What needs to be done: Every record below is to be restated verbatim, though its images are not.
[Start of section]
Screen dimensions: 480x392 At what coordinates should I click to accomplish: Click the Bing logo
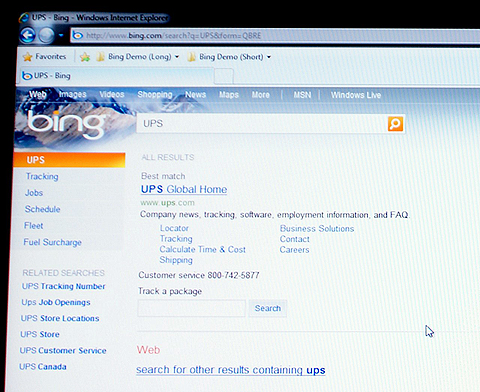65,124
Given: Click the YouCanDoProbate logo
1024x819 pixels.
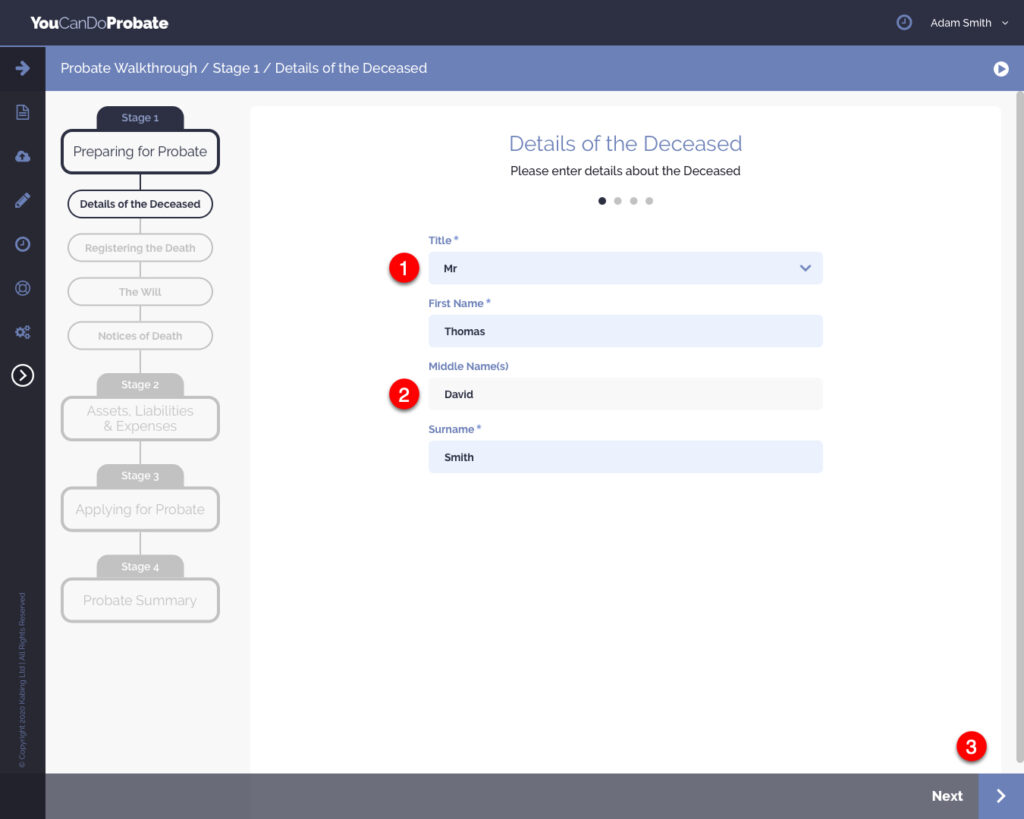Looking at the screenshot, I should coord(99,22).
[End of section]
Result below:
Screen dimensions: 480x392 At what coordinates should I click to accomplish: Click the Bing logo
65,124
Given: Click the YouCanDoProbate logo
1024x819 pixels.
Looking at the screenshot, I should coord(99,22).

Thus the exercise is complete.